§ Tugas Pengerjaan
a – Tuliskan ulang secara persis bagian esai tentang kebudayaan dan algoritma media sosial, mulai dari "Mengapa esensial? Karena" dan berakhir pada "bisa jadi absurd.".
b – Perpanjang esai tentang kebudayaan dan algoritma media sosial, dimulai setelah kalimat terakhirnya.

§ Teks yang Diberikan
----------

Sahabat, saudaraku, apa
yang kita alami saat algoritma yang digunakan dalam teknologi di balik media
sosial dapat menentukan bukan hanya konspirasi di balik penembakan massal di
Las Vegas, Oktober tahun lalu, menyusup ke kartun kegemaran anak kita, Peppa
Pig, yang memakan ayahnya sendiri termasuk bubuk pemutih mesin cuci?
Bagaimana Google, Facebook, juga Instagram, lewat algoritmanya bisa
menentukan bukan saja mobil favorit kita, melainkan juga warna pakaian dalam
kita? Apa yang terjadi jika blockchain dengan cryptocurrency semacam bitcoin
satu saat mementahkan peran regulator yang konstitutif macam Bank Indonesia
bahkan Otoritas Jasa Keuangan RI?
Dunia sudah berubah,
terlalu berubah. Ia pun tentu mengubah, mengubah kita semua. Baik secara
personal, komunal, nasional, bahkan mengubah secara halus, diam-diam,
pemerintah kita, organisasi-organisasi kita, cara dan sikap kita
mengoperasikan lembaga-lembaga itu semua? Lalu di mana kita, apa yang kita
sadari, kita telah dan harus lakukan, dan seterusnya? Cukupkah kita pasrah
dengan hanya mengamini apa yang dinyatakan sang menteri yang mengurusi
(teknologi) informasi, bahwa itu semua ”tak terhindarkan” (inevitable)?
Tidak. Tentu Anda setuju:
tidak! Tidak ada selain ketetapan-Nya yang ”tak terhindarkan”. Banyak yang
harus kita hindarkan. Setidaknya, bukan cuma untuk menyelamatkan tujuan dan
mimpi bangsa ini, tetapi juga menyelamatkan hidup kita sendiri. Frase
terakhir inilah sesungguhnya makna paling murni dari apa yang kita sebut
dengan ”kebudayaan”.
Kebudayaan
kita
Lalu di mana kebudayaan
itu, kebudayaan kita, alias kebudayaan bangsa (Indonesia) ini? Saya tidak
tahu. Maaf, jujur saya harus berkata, tidak tahu. Kalaupun saya tahu, saya
tidak akan mengatakannya. Karena kebudayaan (bangsa/nasional Indonesia) kita
bukanlah celotehan satu mulut saja, tetapi ia harus menjadi mufakat semua
pemangku kepentingan utama negeri ini. Dan, mufakat itu belum ada, belum
pernah ada. Maaf, lagi-lagi, para bapak dan ibu bangsa ini belum
berhasil—jika tidak bisa dibilang gagal—memufakatkan persoalan esensial di
atas.
Mengapa esensial? Karena
dalam pengertian apa pun, juga akademis, kebudayaan adalah dimensi atau
tepatnya (esen)isi yang semestinya ada dan membentuk apa yang disebut dengan
”bangsa”. Bagaimana sebuah bangsa ada, terbentuk dan berkembang tanpa adat,
tradisi atau budaya di dalamnya? Konklusi: bagaimana ada bangsa Indonesia
jika kebudayaannya saja tak dapat kita jelaskan? Alhasil, bagaimana negara
bisa dibentuk dan dijalankan untuk sebuah bangsa yang ia kenal pun tidak,
alias tidak ada? Hikmahnya, kita berada dalam situasi yang begitu kritis,
bahkan bisa jadi absurd.

----------

§ Catatan Data
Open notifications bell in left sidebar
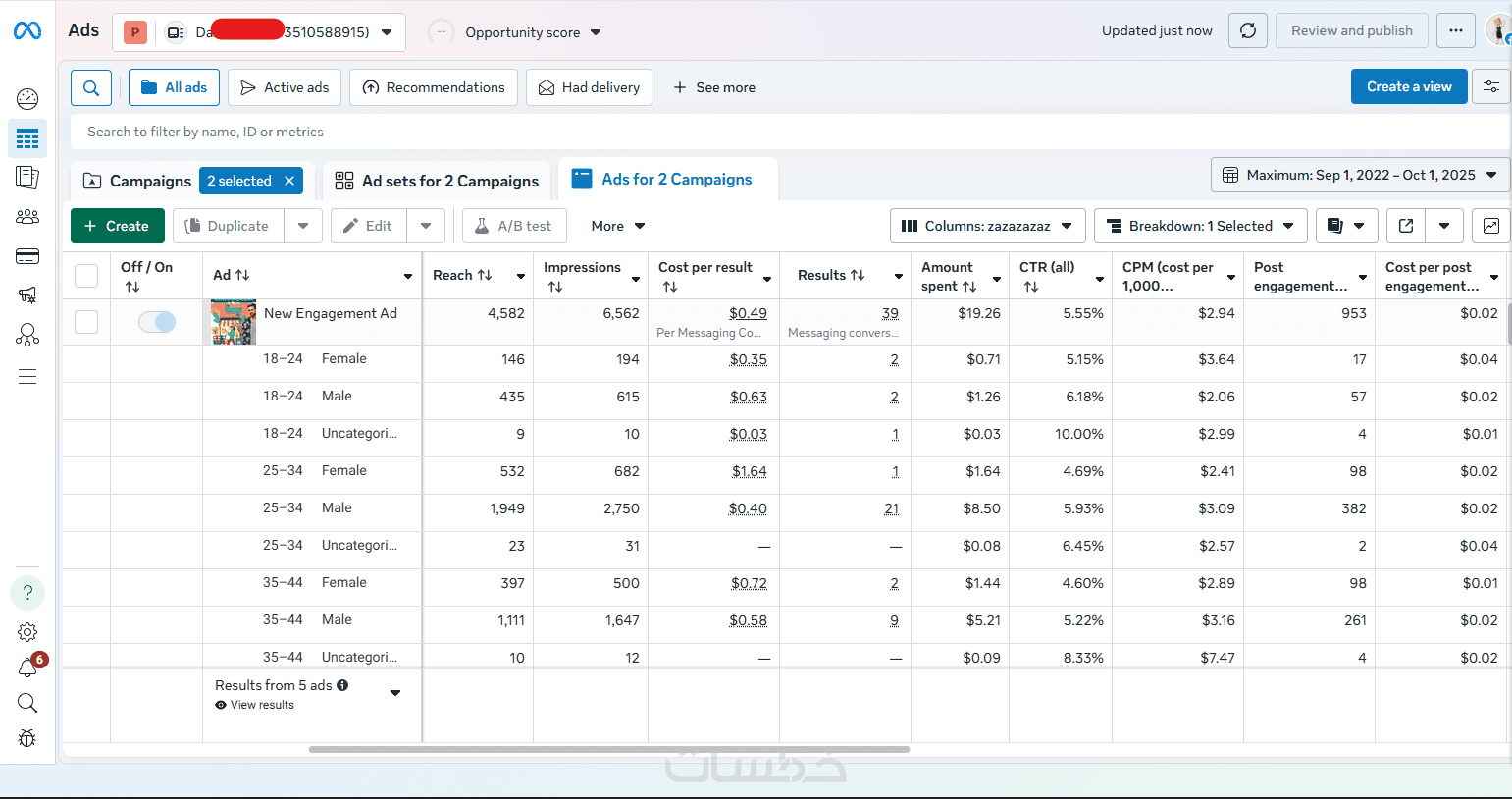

----------

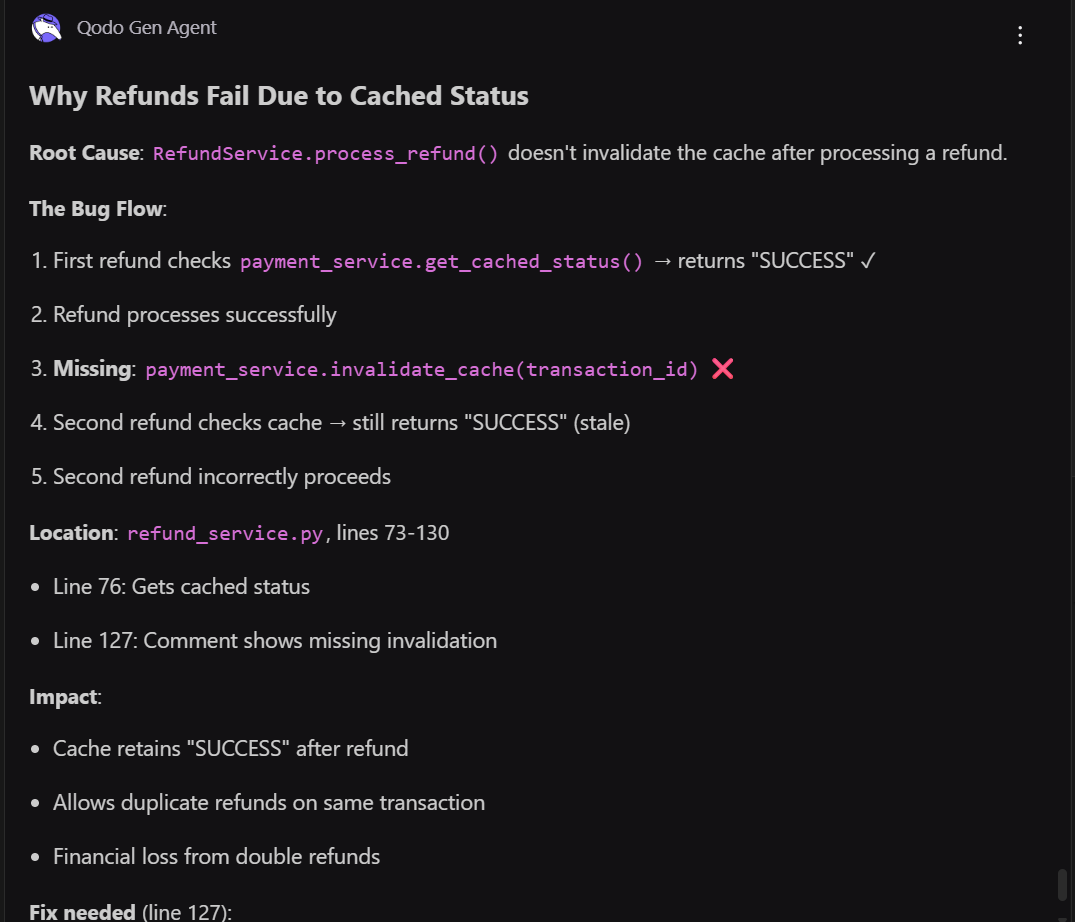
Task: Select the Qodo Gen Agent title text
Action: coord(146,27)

----------

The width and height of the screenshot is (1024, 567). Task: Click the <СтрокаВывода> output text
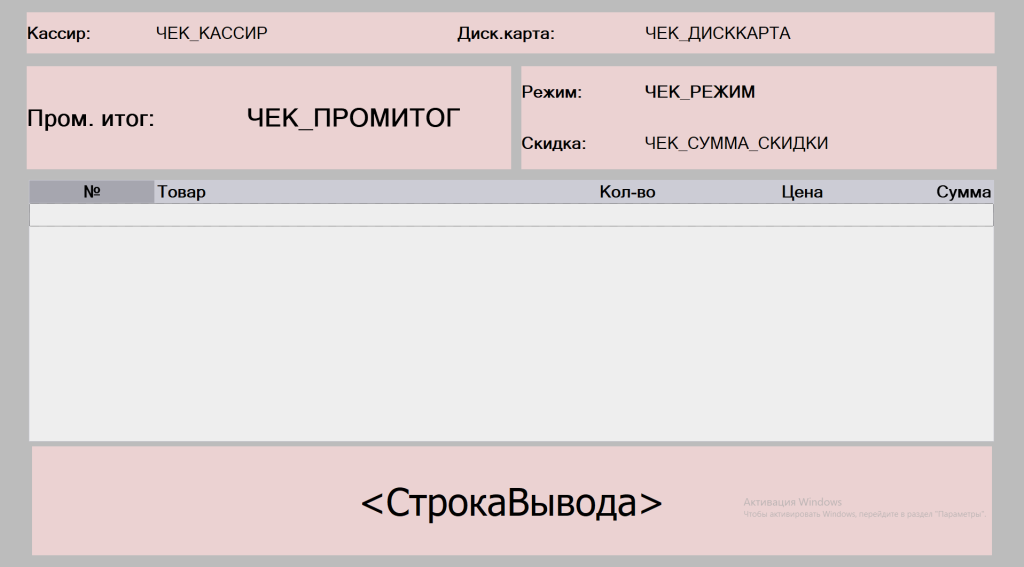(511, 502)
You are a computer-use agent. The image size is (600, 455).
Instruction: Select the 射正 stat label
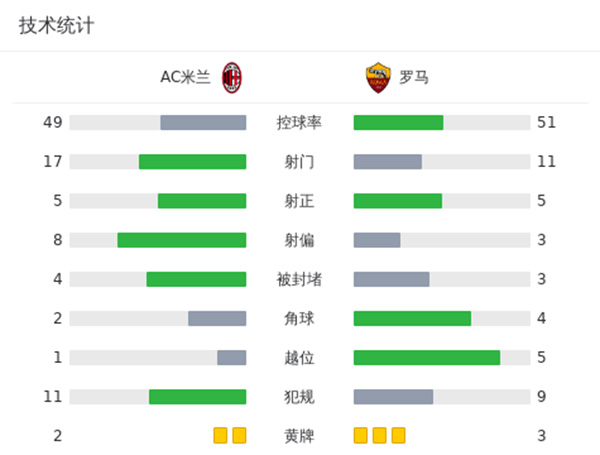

----------

§ Jawaban Latihan
a –
Mengapa esensial? Karena
dalam pengertian apa pun, juga akademis, kebudayaan adalah dimensi atau
tepatnya (esen)isi yang semestinya ada dan membentuk apa yang disebut dengan
”bangsa”. Bagaimana sebuah bangsa ada, terbentuk dan berkembang tanpa adat,
tradisi atau budaya di dalamnya? Konklusi: bagaimana ada bangsa Indonesia
jika kebudayaannya saja tak dapat kita jelaskan? Alhasil, bagaimana negara
bisa dibentuk dan dijalankan untuk sebuah bangsa yang ia kenal pun tidak,
alias tidak ada? Hikmahnya, kita berada dalam situasi yang begitu kritis,
bahkan bisa jadi absurd.

b –
Apa yang bisa dilakukan
dalam situasi absurd di atas, mungkin hanya mengidentifikasi sifat-sifat
superkritis yang menjadi bagian dari absurditas. Tidak lain gejala atau
fenomena-fenomena kehidupan (sosial) yang ada dalam kehidupan sehari-hari
kita belakangan ini. Semua yang secara kategoris dapat digolongkan sebagai ”produk-produk”
kebudayaan, entah itu berbentuk artefak, ekofak, sosiofak, dan lainnya.
Produk-produk dari satu hal yang sulit ditera, apalagi hanya dari simtom atau
gejalanya saja.
Kita semua menjadi saksi,
bahkan bisa jadi pelaku, dari semua gejala atau produk kebudayaan di atas.
Kita membangun atau membeli rumah, misalnya, akan memilih bentuk minimalis,
bergaya mediteranian, klasik-baroq european, dan sebagainya. Itulah yang
tersedia dalam pasar properti kita. Itulah yang menjadi lanskap kota-kota
besar kita. Lanskap yang sama kita dapatkan di kota-kota besar dunia. Lanskap
universal. Identitas lokal, jati diri, bentuk dan arsitektur khas Bugis,
Sasak, Batak, Minang, Jawa, dan lainnya? Jangan harap! Tidak laku. Dibuang
dan mengambang di got-got kawasan universal itu.
Bangsa ini bukanlah bagian
dari kebudayaan yang melahirkan Prambanan, tari kecak, tari saman, wayang
kulit, atau pencak silat. Kita adalah bagian dari kebudayaan yang memproduksi
remaja yang merakit bom sendiri untuk ia ledakkan di sebuah international
franchise bersama tubuhnya sendiri. Kita adalah bagian dari produk macam
seorang ibu yang frustrasi secara sosio-ekonomis (juga kultural) lalu
menempatkan bayinya di kursi yang ia duduki hingga anaknya mati. Atau seorang
remaja SMP yang membuka baju sekolahnya untuk menantang berkelahi kepala
sekolah di kantor pimpinan itu sendiri.
Kita adalah bangsa dengan
kebudayaan politik yang bertanggung jawab melahirkan seorang Setya Novanto,
Akil Mochtar, dan sederet pemimpin publik/negara yang berkhianat pada
konstitusinya sendiri. Kita adalah bagian dari publik yang sibuk melahirkan
kebenaran-kebenaran (preferensial) kita sendiri—yang super subyektif hingga
ke tingkat tidak peduli dan mempersetankan kebenaran lain—via media-media
sosial beralgoritma (seperti diterangkan) di atas.
Cukup! Terlalu panjang
halaman untuk menjejerkan semua kedegilan alias keterpurukan kebudayaan kita.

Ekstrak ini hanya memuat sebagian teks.